In summary, the order of susceptibility of Mycobacterium species to DC-159a was M. tuberculosis > M. kansasii > M. fortuitum > M. avium > M. intracellulare > M. chelonae > M. abscessus.
In this study, we compared the in vitro activities of DC-159a with those of LVX, MXF, GAT, and RIF as reference drugs. DC-159a showed the lowest MICs and the narrowest MIC distribution against M. tuberculosis and NTM isolates for the tested drugs. A good activity of DC-159a against quinolone-resistant strains in other bacteria has been reported previously (2, 7). The results of this study also confirmed the characteristic advantage of DC-159a against QR-MDR M. tuberculosis. This finding may be attributed to the high inhibitory activities of DC-159a against the mutant GyrA enzymes in quinolone-resistant M. tuberculosis (12). The exact mechanism of DC-159a resistance in M. tuberculosis is under investigation.
According to the pharmacokinetic study in a monkey model in which an oral dose of 5 mg/kg of body weight was administered, DC-159a achieved a higher peak concentration (Cmax; 2.20 μg/ml) and area under the concentration-time curve from 0 to 24 h (AUC0-24; 16.9 μg·h/ml) than the MIC against M. tuberculosis, showed better pharmacokinetic properties than LVX (Cmax, 1.68 μg/ml; AUC0-24, 15.3 μg·h/ml), and lacked interaction with cytochrome P450 3A4 (9).
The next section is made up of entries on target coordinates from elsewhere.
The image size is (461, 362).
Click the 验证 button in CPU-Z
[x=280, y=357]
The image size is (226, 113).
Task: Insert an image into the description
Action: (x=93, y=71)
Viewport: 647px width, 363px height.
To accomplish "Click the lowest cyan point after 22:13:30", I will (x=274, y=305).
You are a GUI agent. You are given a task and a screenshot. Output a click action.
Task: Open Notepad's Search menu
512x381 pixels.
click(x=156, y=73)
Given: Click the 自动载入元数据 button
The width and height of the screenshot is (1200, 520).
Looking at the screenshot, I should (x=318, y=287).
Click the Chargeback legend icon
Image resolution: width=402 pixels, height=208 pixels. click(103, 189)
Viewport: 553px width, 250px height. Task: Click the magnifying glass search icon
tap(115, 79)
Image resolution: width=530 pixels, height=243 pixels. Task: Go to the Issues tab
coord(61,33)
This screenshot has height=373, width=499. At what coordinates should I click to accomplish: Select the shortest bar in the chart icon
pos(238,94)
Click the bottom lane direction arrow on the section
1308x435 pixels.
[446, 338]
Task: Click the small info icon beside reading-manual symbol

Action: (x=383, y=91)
For substantiation of DC-159a as a novel agent for TB, MDR-TB, extensively drug-resistant TB, and TB/HIV coinfection cases, further intracellular, pharmacokinetic, drug-drug interaction, and in vivo evaluation studies are essential. DC-159a deserves further study as a promising candidate for a better TB cure, with a focus on the establishment of a 3- to 4-month new standard regimen in the near future.
This work was supported by Daiichi-Sankyo Pharmaceuticals Co., Ltd., Tokyo, Japan.
Published ahead of print on 5 April 2010.